Your doctor may prescribe a stronger corticosteroid cream or ointment— triamcinolone (Acetonide, Trianex), clobetasol (Temovate) for smaller, less-sensitive or tougher-to-treat areas. Long-term use or overuse of strong corticosteroids can thin the skin. Over time, topical corticosteroids may stop working.

  • Vitamin D analogues:Synthetic forms of vitamin D, such as calcipotriene and calcitriol (Vectical) slow skin cell growth. This type of drug may be used alone or with topical corticosteroids. Calcitriol may cause less irritation in sensitive areas. Calcipotriene and calcitriol are usually more expensive than topical corticosteroids.
  • Retinoids:Tazarotene (Tazorac, Avage) is available as a gel and cream and applied once or twice daily. The most common side effects are skin irritation and increased sensitivity to light.

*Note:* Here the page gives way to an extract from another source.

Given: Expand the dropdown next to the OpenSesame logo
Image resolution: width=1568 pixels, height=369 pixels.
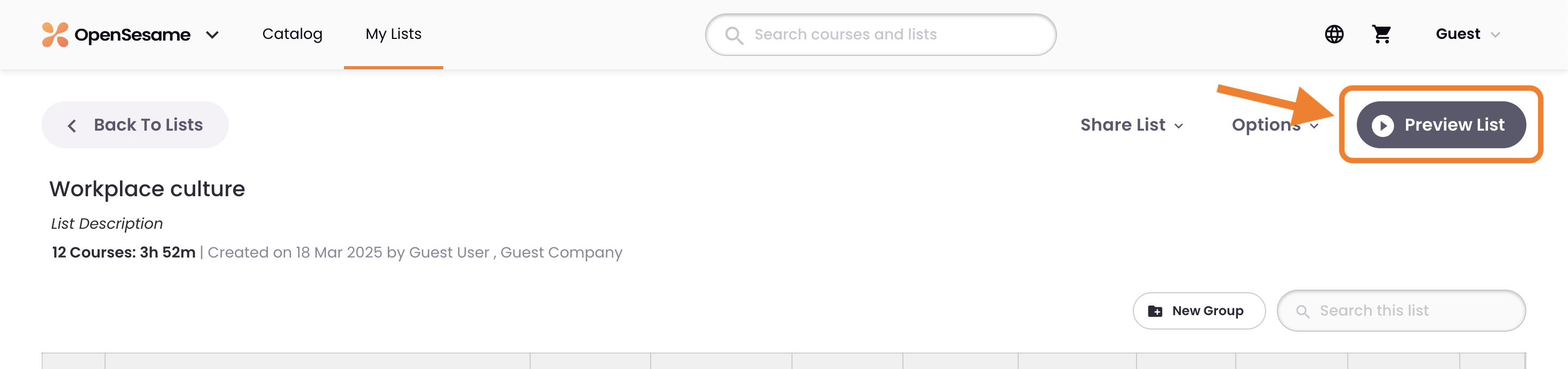Looking at the screenshot, I should (x=212, y=36).
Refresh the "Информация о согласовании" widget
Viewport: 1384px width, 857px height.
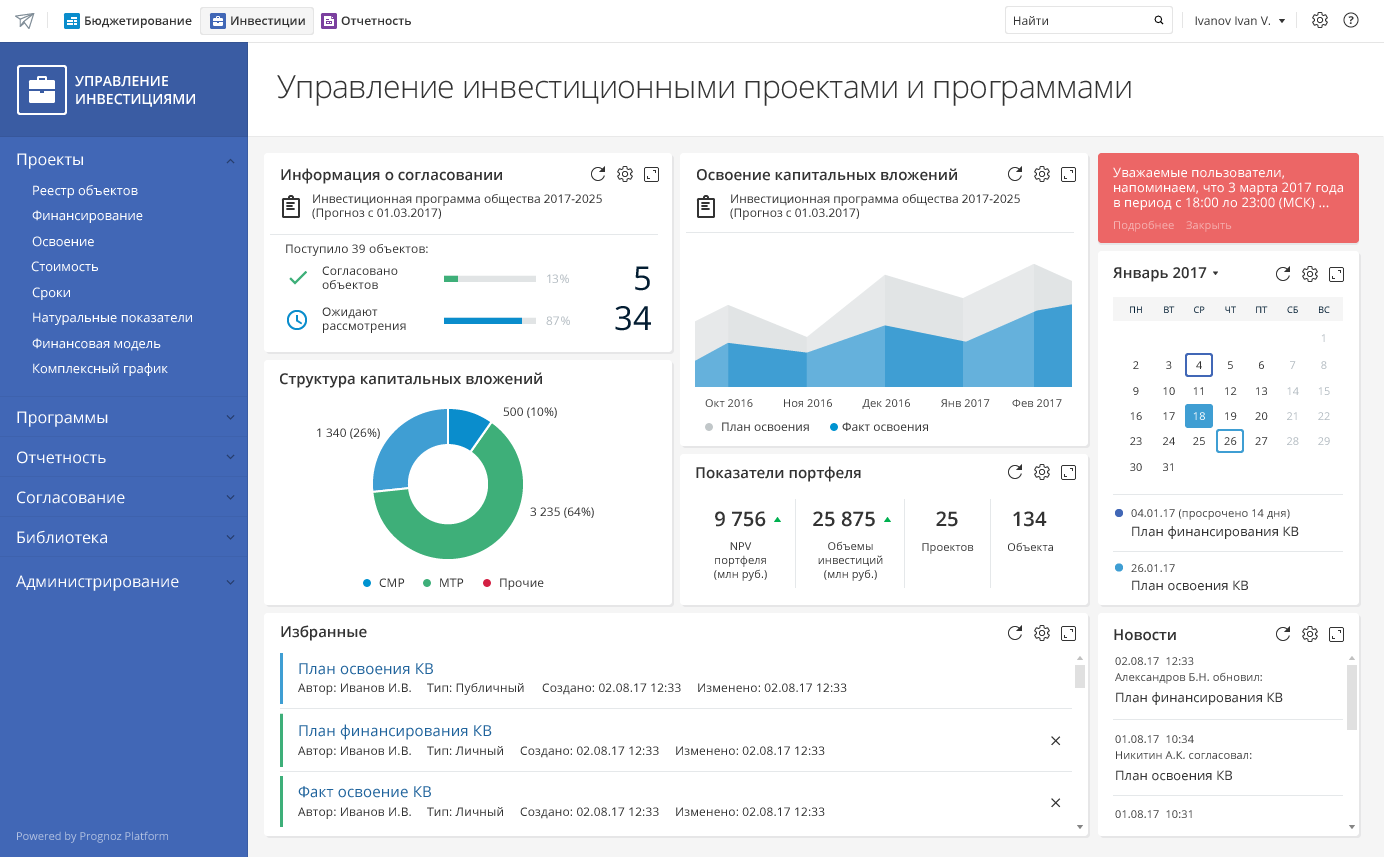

Tazarotene isn’t recommended when you’re pregnant or breast-feeding or if you intend to become pregnant.

  • Calcineurin inhibitors:Calcineurin inhibitors — such as tacrolimus (Protopic) and pimecrolimus (Elidel) — reduce inflammation and plaque buildup. They can be especially helpful in areas of thin skin, such as around the eyes, where steroid creams or retinoids are too irritating or may cause harmful effects.

Calcineurin inhibitors are not recommended when you’re pregnant or breast-feeding or if you intend to become pregnant. This drug is also not intended for long-term use because of a potential increased risk of skin cancer and lymphoma.

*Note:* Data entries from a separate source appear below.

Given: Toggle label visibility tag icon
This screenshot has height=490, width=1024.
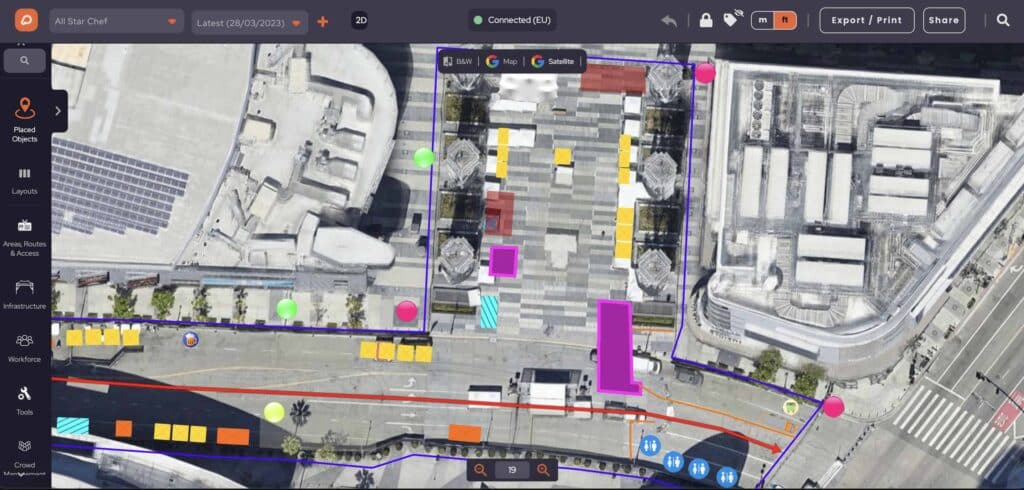Looking at the screenshot, I should click(x=732, y=21).
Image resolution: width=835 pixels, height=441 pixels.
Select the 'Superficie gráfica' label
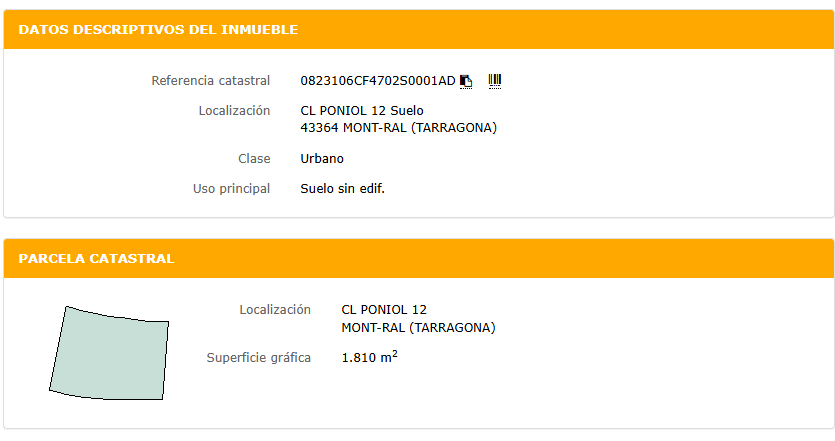click(258, 358)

  • Salicylic acid:Salicylic acid shampoos and scalp solutions reduce the scaling of scalp psoriasis. It may be used alone, or to enhance the ability of other medications to more easily penetrate the skin.
  • Coal tar:Coal tar reduces scaling, itching and inflammation. It’s available over-the-counter or by prescription in various forms, such as shampoo, cream and oil. These products can irritate the skin. They’re also messy, stain clothing and bedding, and can have a strong odor.

Coal tar treatment isn’t recommended for women who are pregnant or breast-feeding.

  • Goeckerman therapy:Some doctors combine coal tar treatment with light therapy, which is known as Goeckerman therapy. The two therapies together are more effective than either alone because coal tar makes skin more receptive to UVB light.
  • Anthralin:Anthralin (another tar product) is a cream used to slow skin cell growth. It can also remove scales and make skin smoother. It should not be used on the face or genitals. Anthralin can irritate skin, and it stains almost anything it touches. It’s usually applied for a short time and then washed off.

Light Therapy

  • Sunlight:Brief, daily exposures to sunlight (heliotherapy) might improve psoriasis. Before beginning a sunlight regimen, ask your doctor about the safest way to use natural light for psoriasis treatment.
  • UVB broadband:Controlled doses of UVB broadband light from an artificial light source can treat single patches, widespread psoriasis and psoriasis that doesn’t improve with topical treatments. Short-term side effects might include redness, itching and dry skin. Moisturizing regularly can help ease your discomfort.
  • UVB narrowband:UVB narrowband light therapy might be more effective than UVB broadband treatment and in many places has replaced broadband therapy. It’s usually administered two or three times a week until the skin improves and then less frequently for maintenance therapy. Narrowband UVB phototherapy may cause more-severe and longer lasting burns, however.
  • Psoralen plus ultraviolet A (PUVA):This treatment involves taking a light-sensitizing medication (psoralen) before exposure to UVA light. UVA light penetrates deeper into the skin than does UVB light, and psoralen makes the skin more responsive to UVA exposure.

This more aggressive treatment consistently improves skin and is often used for more-severe cases of psoriasis. Short-term side effects include nausea, headache, burning and itching. Long-term side effects include dry and wrinkled skin, freckles, increased sun sensitivity, and increased risk of skin cancer, including melanoma.

  • Excimer laser:With this form of light therapy, a strong UVB light targets only the affected skin. Excimer laser therapy requires fewer sessions than does traditional phototherapy because more powerful UVB light is used. Side effects can include redness and blistering.